パイプラインの整備されていない地域では、水素の供給に課題があり、ボンベのような容器で保管・輸送する必要がある。巴商会は、50年以上にわたり水素を供給してきた技術を活かして、地域内での水素調達・輸送システムの構築を進めている。
ふたつ目は、福島県田村市で進行中の国の助成プロジェクトだ。山梨県での「地産地消モデル」をベースに、さらに規模を拡大させた取り組みであり、巴商会を含めた合計3機関で連携して進められている。このプロジェクトでは、東北地方で発電された再生可能エネルギーを一時的に収集する拠点を福島県に設置し、そこで大規模に水素を製造する体制を整えている。再生可能エネルギーを活用して水を電気分解し、水素を生成する仕組みである。製造した水素は、工場内での活用を通じて脱炭素化を図るだけでなく、水素の製造から利用に至るまでの一連のプロセスを実証することも目的としている。
さらに、工場で使いきれなかった水素は、周辺地域の工場や施設にも供給することで、地域全体の脱炭素化に貢献する「地域水素利活用モデル」の確立を目指している。
脱炭素社会の実現に向けた重要な一歩であり、水素を次世代の主要エネルギーとして根づかせていくための、先進的な取り組みだ。
技術者からプロジェクトリーダーへ
入社以来21年間にわたり、横浜研究所(現湘南研究所)で分析・評価試験・開発業務に従事してきた。研究所一筋のキャリアに転機が訪れたのは、2022年5月のこと。新たに配属されたのは、水素エネルギー事業推進部だった。ちょうどその頃、国から「水素地域モデル構築」に関する助成事業の公募が発表されていた。巴商会は他の2機関と連携して応募を決定し、同年12月には採択を受け、プロジェクトが本格的に始動した。
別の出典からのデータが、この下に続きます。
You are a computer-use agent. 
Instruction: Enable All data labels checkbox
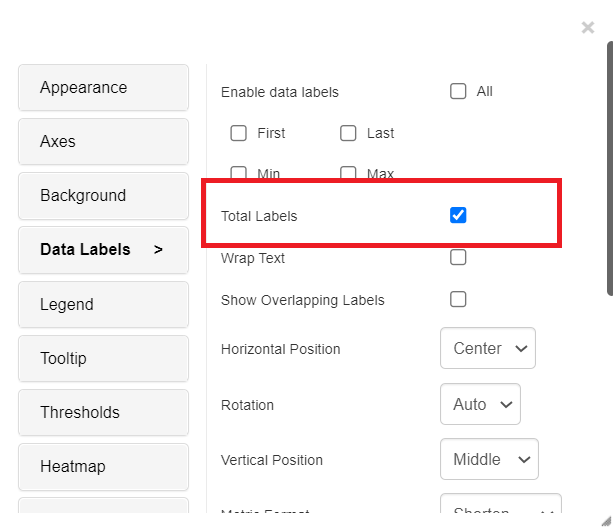click(x=458, y=91)
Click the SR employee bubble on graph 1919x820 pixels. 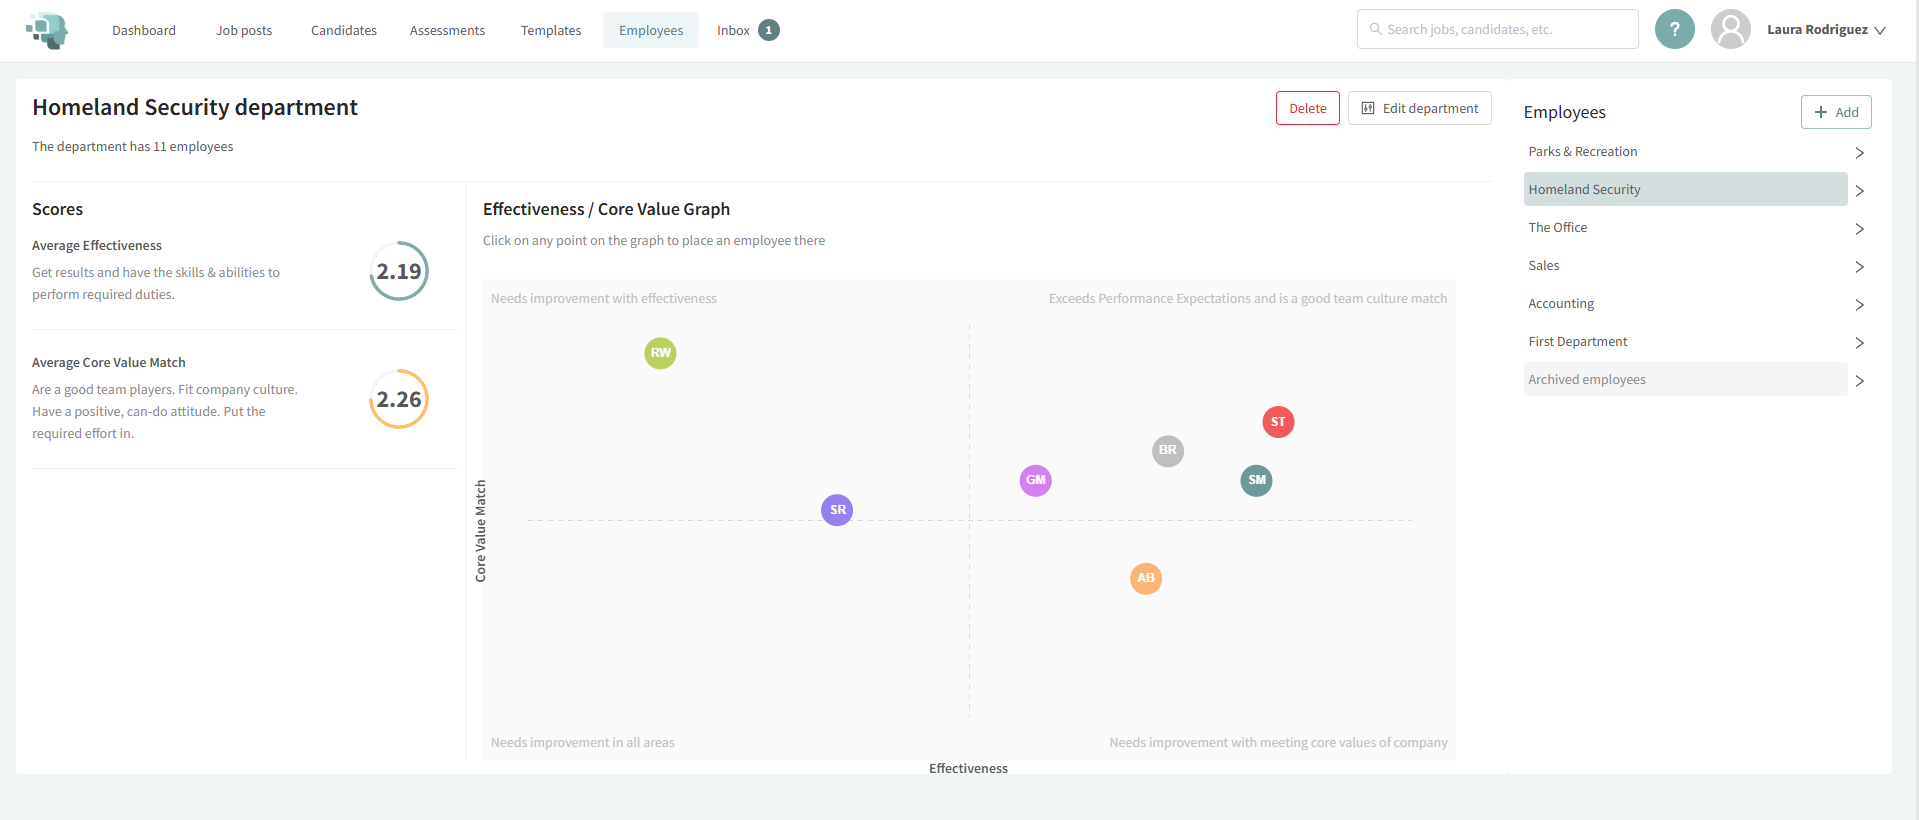pyautogui.click(x=837, y=510)
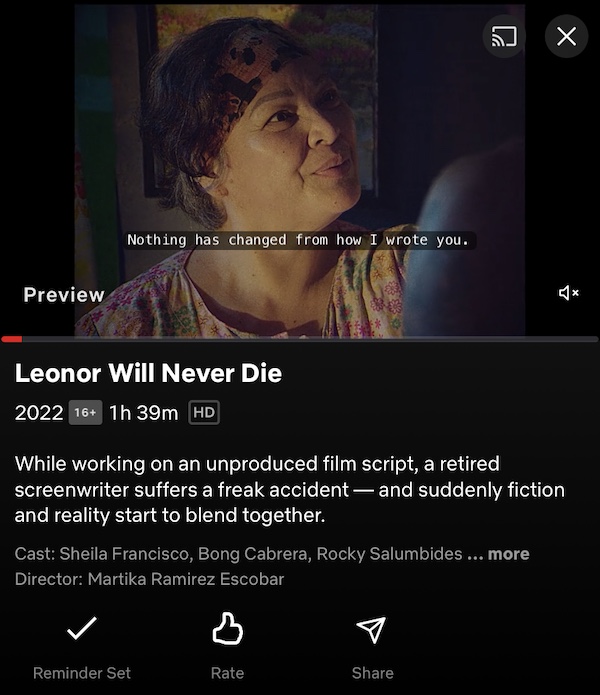Toggle the Reminder Set checkmark
600x695 pixels.
coord(82,628)
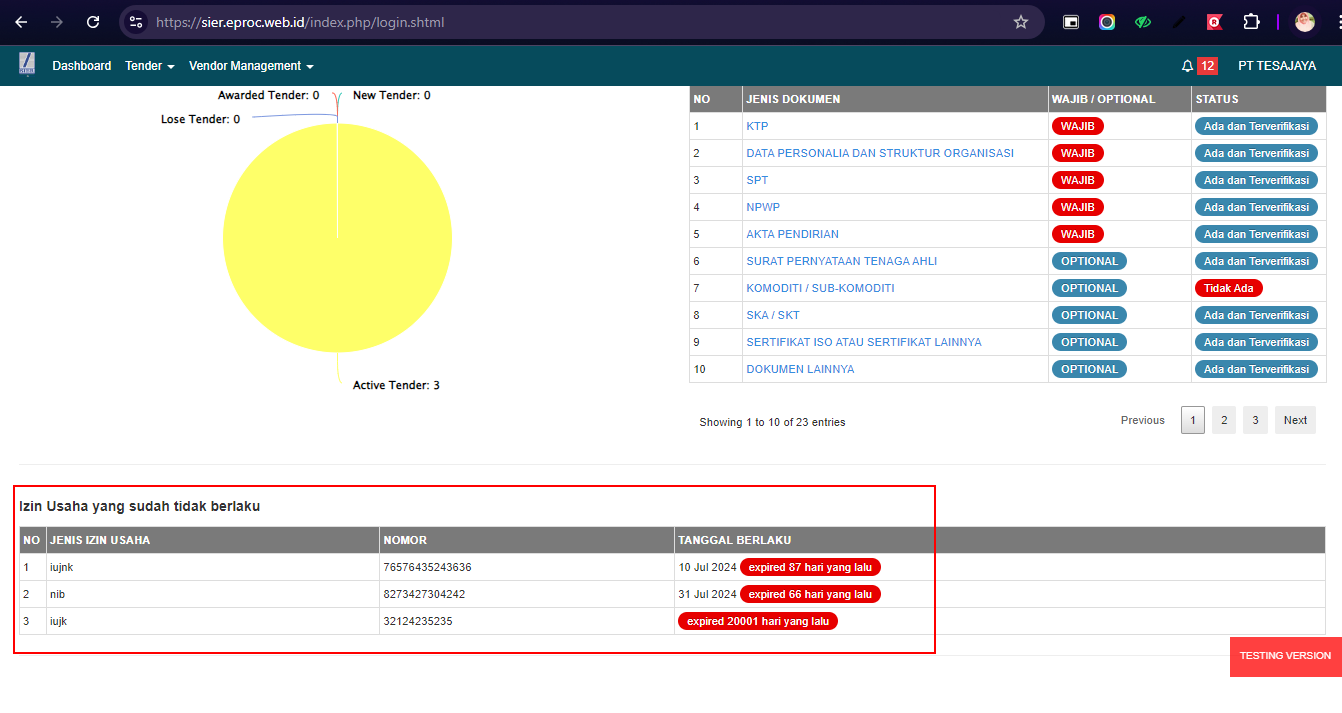
Task: Click the colorful circle extension icon
Action: pyautogui.click(x=1107, y=22)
異動直後にもかかわらず、そのプロジェクトのリーダーを任されることとなったのだ。
「学生の頃から、環境に関わる仕事がしたいという思いがありました」
彼は語る。社会における環境課題は、時代とともに変化してきた。入社当初に取り組んでいたのは、大気汚染防止や有害物質の排出抑制。次に取り組んだのは、CO₂の排出量をいかに削減するかという課題だった。そして目下、目指しているのは“CO₂を出さない”エネルギー社会の実現である。
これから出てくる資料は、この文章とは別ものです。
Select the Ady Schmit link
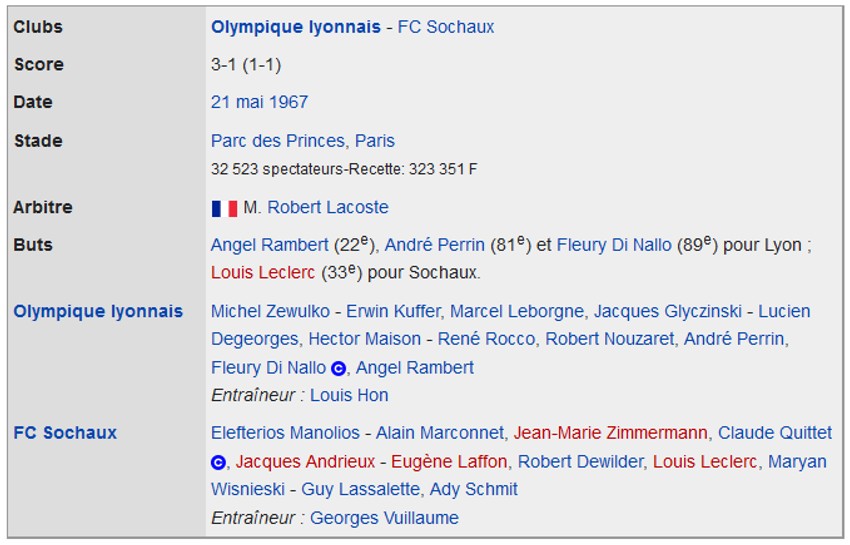850x545 pixels. point(474,490)
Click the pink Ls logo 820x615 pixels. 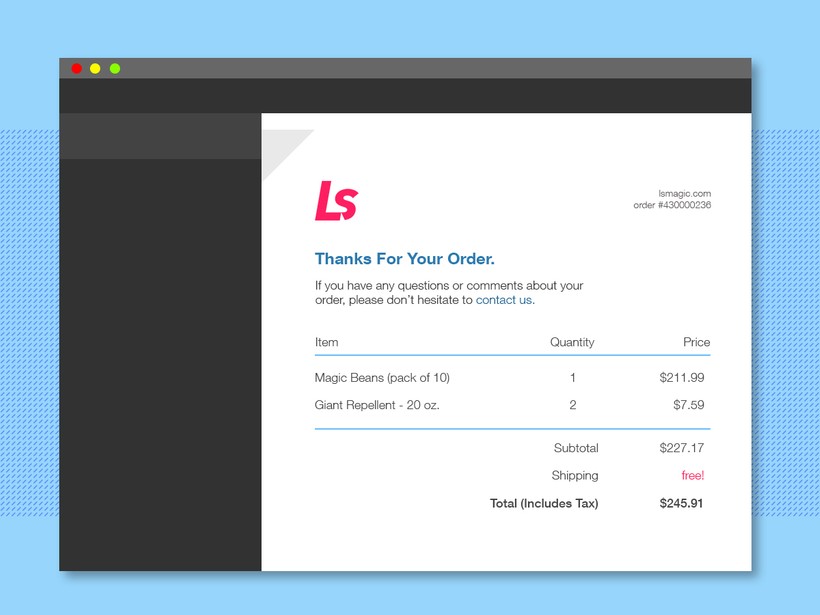(336, 201)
研究所から国家プロジェクトへ。巴商会でのキャリアを通じて、常に環境問題の最前線を追ってきた。
グリーン水素で、
未来のインフラをつくるという挑戦
「巴商会には新しいチャレンジができる環境が整っています。これから入社される方も、自分のやりたいことを大切にしながら、思い切り挑戦してほしいです」
75年以上にわたる歴史の中で培われた技術力や信頼関係は、巴商会の大きな強みであり、揺るぎない基盤となっている。その安定した土台があるからこそ、新しい分野への挑戦にも果敢に踏み出すことができるのだ。
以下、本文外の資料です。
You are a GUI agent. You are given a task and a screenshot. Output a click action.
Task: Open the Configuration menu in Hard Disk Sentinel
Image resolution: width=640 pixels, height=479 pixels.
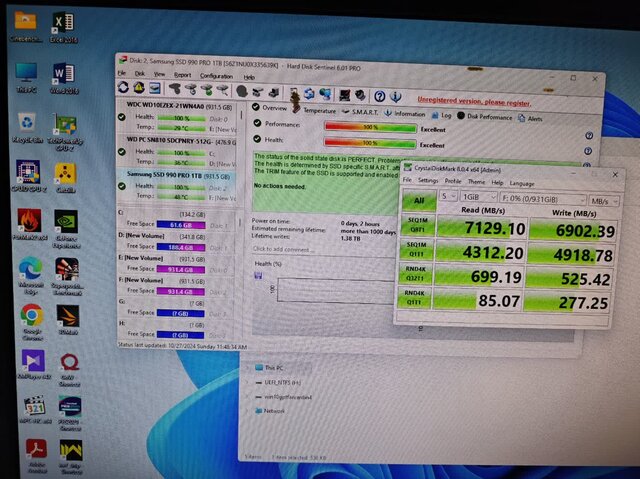[x=216, y=75]
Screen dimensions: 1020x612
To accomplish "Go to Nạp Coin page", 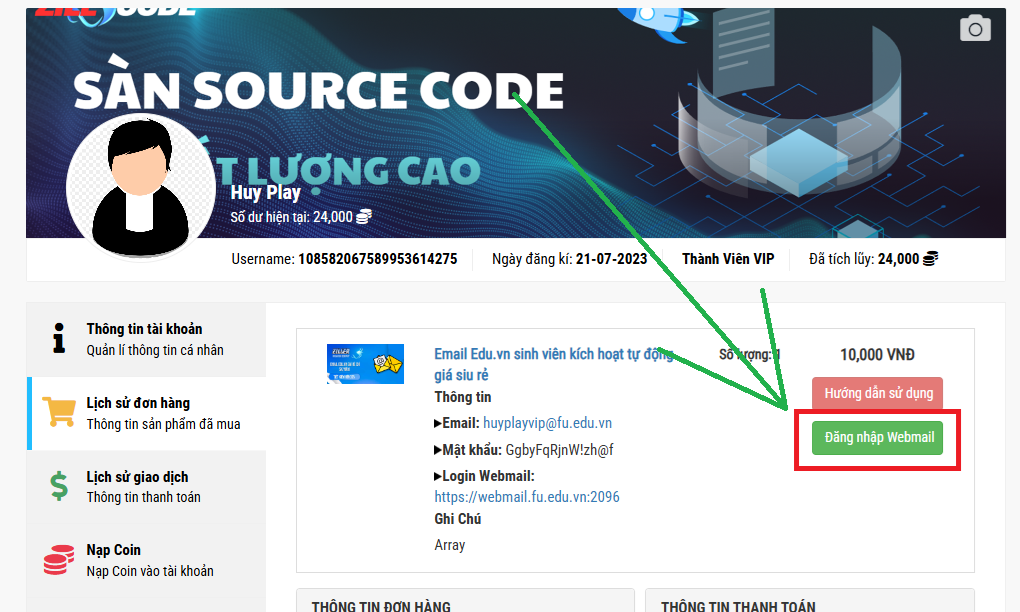I will [x=113, y=550].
安定と挑戦。その両方を持ち合わせた会社だからこそ、これからの時代にも必要とされ続けるのである。


K.TOSHIFUMI
2001年入社。横浜研究所(現湘南研究所)にて21年間分析・評価試験・開発業務を担当する。2022年水素エネルギー事業推進部に異動し、国主導の水素地域モデル構築プロジェクトのリーダーに就任。再生可能エネルギー由来のグリーン水素を活用し、地域の脱炭素化と未来のエネルギーインフラづくりに取り組んでいる。